■ TASK REQUIREMENTS
Reproduce the data word for word, from the very first line through the line containing "(1170, 400).", including that line.

■ DATA FOR THIS EXERCISE
------------------------------------
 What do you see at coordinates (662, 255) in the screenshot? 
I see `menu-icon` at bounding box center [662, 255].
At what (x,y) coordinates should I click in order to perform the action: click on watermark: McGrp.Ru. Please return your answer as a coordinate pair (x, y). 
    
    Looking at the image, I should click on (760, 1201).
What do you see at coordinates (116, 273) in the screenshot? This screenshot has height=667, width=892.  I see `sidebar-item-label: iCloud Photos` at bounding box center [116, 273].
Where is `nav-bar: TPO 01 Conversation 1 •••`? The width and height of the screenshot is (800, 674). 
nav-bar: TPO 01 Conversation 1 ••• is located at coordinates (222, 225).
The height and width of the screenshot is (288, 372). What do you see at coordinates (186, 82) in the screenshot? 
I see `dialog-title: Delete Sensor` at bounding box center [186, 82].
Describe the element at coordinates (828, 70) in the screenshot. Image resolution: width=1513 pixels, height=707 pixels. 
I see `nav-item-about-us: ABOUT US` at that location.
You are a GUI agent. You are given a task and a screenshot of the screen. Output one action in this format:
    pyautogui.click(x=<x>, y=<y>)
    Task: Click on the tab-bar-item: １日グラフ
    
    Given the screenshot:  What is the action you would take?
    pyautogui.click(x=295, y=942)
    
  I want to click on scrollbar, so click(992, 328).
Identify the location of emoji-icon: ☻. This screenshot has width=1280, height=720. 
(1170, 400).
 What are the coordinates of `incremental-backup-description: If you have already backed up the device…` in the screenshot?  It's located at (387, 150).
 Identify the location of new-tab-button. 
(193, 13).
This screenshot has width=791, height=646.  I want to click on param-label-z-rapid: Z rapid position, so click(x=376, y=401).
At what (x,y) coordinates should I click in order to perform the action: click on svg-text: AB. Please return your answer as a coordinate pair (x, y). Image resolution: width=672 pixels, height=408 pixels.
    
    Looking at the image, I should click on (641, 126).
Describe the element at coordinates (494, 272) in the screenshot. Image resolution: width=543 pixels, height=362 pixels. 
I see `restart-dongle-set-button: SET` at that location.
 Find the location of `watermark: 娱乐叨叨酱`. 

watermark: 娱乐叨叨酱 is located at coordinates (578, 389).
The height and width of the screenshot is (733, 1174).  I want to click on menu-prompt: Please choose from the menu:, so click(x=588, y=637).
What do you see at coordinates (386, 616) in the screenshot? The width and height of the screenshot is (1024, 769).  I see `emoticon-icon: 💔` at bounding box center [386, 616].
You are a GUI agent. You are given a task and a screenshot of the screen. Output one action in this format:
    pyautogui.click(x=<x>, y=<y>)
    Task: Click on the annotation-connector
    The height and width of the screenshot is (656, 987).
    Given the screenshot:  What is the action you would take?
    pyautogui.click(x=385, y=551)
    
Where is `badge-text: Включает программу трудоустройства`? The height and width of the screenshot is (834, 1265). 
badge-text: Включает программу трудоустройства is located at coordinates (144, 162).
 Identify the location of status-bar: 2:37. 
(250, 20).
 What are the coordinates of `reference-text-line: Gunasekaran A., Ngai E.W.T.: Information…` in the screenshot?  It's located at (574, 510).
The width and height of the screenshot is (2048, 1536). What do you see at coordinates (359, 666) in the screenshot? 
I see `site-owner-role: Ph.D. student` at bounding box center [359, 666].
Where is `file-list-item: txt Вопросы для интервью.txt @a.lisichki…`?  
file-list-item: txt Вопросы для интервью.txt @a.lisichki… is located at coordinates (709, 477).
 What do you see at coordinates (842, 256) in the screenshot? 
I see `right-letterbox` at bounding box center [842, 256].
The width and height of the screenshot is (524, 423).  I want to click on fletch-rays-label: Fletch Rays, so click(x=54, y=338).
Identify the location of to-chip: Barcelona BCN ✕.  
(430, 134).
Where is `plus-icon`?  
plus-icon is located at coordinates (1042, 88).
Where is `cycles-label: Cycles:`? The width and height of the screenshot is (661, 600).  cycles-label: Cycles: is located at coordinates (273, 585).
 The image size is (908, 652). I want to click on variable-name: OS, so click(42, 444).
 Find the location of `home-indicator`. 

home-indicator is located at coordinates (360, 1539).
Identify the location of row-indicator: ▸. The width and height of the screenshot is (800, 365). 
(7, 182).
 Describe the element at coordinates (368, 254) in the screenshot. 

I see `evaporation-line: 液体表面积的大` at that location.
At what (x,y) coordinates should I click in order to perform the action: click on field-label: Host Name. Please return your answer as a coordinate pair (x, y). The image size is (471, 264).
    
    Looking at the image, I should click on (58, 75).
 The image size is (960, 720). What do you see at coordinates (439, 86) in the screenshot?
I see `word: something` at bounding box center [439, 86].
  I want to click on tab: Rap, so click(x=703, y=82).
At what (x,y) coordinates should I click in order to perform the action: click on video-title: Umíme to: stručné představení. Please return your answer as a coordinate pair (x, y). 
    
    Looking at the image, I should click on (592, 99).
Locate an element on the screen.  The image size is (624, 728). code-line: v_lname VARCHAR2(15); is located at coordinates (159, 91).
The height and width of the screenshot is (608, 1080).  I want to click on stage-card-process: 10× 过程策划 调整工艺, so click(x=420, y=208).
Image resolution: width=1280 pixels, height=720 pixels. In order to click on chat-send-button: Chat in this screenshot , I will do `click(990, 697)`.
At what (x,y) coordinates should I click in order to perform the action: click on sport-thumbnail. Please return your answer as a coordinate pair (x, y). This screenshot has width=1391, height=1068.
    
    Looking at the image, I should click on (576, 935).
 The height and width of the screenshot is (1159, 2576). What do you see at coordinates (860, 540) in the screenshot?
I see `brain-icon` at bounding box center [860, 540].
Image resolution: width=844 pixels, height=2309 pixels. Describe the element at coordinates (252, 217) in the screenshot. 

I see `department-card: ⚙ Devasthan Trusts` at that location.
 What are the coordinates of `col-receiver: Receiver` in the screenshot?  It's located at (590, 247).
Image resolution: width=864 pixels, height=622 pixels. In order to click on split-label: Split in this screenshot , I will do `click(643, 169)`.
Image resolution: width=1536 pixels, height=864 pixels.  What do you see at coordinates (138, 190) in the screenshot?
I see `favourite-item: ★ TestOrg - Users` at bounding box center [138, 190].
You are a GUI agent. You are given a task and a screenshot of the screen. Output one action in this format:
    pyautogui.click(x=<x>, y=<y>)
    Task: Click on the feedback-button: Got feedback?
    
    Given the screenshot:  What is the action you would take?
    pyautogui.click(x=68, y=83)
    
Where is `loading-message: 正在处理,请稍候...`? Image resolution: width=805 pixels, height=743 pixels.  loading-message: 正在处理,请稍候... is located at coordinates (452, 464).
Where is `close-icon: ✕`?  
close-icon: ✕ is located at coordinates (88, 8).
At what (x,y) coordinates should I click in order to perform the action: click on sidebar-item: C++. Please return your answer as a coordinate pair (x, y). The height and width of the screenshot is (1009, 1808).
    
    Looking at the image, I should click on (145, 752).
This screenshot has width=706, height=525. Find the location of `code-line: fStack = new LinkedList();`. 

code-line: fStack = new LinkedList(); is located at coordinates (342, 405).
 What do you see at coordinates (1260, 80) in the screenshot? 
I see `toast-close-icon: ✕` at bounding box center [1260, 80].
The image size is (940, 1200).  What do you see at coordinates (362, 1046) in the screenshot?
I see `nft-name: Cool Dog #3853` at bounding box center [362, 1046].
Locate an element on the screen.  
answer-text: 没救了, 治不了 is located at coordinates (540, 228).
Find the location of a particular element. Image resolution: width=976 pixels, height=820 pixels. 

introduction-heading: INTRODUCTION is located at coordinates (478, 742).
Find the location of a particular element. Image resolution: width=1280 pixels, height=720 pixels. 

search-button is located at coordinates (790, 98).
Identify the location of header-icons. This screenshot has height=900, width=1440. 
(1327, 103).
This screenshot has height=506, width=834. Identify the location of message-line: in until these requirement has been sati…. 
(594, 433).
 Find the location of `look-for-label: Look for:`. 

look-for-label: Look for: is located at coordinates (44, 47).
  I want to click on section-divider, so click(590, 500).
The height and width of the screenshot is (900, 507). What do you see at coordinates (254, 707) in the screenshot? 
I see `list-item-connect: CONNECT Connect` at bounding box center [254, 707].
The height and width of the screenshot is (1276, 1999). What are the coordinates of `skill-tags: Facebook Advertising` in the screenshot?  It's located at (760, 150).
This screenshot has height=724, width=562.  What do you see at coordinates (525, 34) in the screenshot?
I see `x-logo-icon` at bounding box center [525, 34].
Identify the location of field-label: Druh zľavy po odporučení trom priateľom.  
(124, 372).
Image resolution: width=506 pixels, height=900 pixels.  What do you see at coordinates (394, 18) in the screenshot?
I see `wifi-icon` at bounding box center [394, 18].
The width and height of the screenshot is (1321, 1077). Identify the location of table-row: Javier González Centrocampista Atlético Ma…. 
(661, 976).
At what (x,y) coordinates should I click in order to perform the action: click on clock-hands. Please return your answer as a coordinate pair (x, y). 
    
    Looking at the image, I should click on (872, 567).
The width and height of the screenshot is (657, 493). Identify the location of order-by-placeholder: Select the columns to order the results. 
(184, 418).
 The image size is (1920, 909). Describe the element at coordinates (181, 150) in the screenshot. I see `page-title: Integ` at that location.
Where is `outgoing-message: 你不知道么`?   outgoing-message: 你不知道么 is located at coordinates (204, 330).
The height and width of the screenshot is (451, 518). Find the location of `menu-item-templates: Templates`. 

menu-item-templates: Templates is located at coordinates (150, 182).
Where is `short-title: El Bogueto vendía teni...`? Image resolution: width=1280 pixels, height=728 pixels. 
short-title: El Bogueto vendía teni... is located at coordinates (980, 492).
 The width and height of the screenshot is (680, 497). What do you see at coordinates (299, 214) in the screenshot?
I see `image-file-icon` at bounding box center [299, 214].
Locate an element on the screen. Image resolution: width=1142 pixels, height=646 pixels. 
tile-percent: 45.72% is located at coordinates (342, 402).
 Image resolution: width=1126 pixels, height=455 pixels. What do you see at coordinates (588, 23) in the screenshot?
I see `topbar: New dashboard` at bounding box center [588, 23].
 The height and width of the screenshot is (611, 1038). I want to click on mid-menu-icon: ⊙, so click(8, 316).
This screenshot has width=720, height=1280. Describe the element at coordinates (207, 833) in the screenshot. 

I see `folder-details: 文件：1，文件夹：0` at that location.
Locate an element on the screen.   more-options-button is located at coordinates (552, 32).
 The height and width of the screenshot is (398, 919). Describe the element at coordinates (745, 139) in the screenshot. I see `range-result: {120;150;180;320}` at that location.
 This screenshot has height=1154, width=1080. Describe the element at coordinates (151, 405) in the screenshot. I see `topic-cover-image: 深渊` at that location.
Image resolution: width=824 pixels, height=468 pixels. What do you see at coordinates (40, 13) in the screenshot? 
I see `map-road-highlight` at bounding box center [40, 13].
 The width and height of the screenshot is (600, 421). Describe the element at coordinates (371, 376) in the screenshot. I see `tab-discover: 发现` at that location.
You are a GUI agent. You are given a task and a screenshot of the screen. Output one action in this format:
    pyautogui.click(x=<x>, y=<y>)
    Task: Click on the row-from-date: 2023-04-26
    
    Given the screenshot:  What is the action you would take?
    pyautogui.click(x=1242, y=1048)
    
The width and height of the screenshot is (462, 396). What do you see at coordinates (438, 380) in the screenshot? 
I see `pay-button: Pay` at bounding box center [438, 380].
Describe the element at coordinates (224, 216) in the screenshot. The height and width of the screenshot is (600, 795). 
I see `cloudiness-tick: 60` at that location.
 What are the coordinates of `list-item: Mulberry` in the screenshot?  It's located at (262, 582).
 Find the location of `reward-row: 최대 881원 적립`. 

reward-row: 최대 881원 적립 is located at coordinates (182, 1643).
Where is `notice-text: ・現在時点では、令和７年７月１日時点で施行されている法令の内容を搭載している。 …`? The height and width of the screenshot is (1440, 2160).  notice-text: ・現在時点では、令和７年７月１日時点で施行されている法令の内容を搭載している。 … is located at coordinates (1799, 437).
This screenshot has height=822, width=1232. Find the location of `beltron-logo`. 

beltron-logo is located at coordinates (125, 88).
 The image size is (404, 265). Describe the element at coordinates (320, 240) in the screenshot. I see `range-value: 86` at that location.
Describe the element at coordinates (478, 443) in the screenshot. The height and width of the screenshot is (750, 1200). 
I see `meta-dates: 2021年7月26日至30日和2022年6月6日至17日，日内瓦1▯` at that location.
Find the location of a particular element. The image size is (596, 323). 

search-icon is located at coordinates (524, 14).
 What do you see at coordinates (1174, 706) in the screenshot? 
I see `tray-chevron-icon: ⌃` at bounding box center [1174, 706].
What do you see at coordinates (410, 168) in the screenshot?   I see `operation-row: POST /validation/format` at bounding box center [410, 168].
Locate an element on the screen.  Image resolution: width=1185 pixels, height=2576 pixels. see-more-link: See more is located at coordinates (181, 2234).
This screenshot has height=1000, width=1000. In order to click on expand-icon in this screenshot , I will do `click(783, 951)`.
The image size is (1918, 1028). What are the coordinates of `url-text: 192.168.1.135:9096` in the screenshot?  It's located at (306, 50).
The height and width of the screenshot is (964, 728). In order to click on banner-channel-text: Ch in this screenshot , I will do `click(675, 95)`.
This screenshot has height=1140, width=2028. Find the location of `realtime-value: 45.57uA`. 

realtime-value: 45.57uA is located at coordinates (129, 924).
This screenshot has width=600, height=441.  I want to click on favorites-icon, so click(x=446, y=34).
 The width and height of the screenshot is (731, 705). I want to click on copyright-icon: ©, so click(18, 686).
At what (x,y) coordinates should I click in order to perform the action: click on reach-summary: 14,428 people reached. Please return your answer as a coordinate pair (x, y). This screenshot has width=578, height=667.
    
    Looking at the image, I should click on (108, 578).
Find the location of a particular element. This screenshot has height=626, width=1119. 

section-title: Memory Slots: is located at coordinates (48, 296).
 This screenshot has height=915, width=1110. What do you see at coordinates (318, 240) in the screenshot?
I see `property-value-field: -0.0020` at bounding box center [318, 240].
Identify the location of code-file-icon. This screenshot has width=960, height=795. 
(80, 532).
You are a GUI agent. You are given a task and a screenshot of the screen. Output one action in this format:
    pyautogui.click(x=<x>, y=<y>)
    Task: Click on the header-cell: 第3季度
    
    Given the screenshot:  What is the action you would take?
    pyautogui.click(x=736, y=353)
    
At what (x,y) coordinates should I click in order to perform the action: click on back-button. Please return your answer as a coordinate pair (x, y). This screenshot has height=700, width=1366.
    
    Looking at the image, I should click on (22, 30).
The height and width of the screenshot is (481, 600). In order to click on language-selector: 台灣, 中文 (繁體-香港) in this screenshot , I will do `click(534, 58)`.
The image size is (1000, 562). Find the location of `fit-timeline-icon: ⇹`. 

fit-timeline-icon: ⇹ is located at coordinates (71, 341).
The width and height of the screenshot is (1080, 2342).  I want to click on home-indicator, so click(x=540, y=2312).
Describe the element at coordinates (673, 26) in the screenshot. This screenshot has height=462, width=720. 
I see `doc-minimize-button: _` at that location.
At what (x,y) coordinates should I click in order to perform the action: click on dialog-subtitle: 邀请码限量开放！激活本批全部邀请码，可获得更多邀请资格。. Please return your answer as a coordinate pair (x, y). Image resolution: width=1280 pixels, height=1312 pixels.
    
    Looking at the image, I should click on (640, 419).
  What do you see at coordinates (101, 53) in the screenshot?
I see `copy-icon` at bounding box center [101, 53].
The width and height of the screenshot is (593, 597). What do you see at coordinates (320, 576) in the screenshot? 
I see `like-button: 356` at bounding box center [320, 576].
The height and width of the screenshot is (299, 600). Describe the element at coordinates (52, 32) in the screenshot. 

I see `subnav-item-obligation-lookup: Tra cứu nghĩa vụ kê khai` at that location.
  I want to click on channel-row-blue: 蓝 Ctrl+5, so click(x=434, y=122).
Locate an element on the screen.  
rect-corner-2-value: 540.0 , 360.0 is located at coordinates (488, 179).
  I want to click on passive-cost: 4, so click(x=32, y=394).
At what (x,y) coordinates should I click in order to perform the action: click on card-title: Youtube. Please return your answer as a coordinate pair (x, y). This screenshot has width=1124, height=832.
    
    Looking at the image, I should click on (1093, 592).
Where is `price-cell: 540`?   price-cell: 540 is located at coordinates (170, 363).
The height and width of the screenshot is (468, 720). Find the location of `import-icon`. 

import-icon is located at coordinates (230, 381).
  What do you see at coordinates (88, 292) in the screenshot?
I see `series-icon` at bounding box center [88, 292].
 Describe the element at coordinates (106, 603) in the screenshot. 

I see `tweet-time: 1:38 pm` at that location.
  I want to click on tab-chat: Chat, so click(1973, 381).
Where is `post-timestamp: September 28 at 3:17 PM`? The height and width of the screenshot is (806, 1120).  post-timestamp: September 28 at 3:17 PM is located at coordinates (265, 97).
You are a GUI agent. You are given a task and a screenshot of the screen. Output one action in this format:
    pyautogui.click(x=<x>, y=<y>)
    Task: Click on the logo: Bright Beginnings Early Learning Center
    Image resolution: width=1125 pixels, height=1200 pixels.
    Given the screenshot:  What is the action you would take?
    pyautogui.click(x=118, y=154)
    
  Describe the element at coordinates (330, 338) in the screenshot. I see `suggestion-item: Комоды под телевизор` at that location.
------------------------------------
■ ANSWER SECTION
 What do you see at coordinates (662, 255) in the screenshot? 
I see `menu-icon` at bounding box center [662, 255].
At what (x,y) coordinates should I click in order to perform the action: click on watermark: McGrp.Ru. Please return your answer as a coordinate pair (x, y). 
    
    Looking at the image, I should click on (760, 1201).
What do you see at coordinates (116, 273) in the screenshot? This screenshot has height=667, width=892.  I see `sidebar-item-label: iCloud Photos` at bounding box center [116, 273].
Where is `nav-bar: TPO 01 Conversation 1 •••`? The width and height of the screenshot is (800, 674). 
nav-bar: TPO 01 Conversation 1 ••• is located at coordinates (222, 225).
The height and width of the screenshot is (288, 372). What do you see at coordinates (186, 82) in the screenshot? 
I see `dialog-title: Delete Sensor` at bounding box center [186, 82].
Describe the element at coordinates (828, 70) in the screenshot. Image resolution: width=1513 pixels, height=707 pixels. 
I see `nav-item-about-us: ABOUT US` at that location.
You are a GUI agent. You are given a task and a screenshot of the screen. Output one action in this format:
    pyautogui.click(x=<x>, y=<y>)
    Task: Click on the tab-bar-item: １日グラフ
    
    Given the screenshot:  What is the action you would take?
    pyautogui.click(x=295, y=942)
    
  I want to click on scrollbar, so click(992, 328).
Identify the location of emoji-icon: ☻. This screenshot has width=1280, height=720. 
(1170, 400).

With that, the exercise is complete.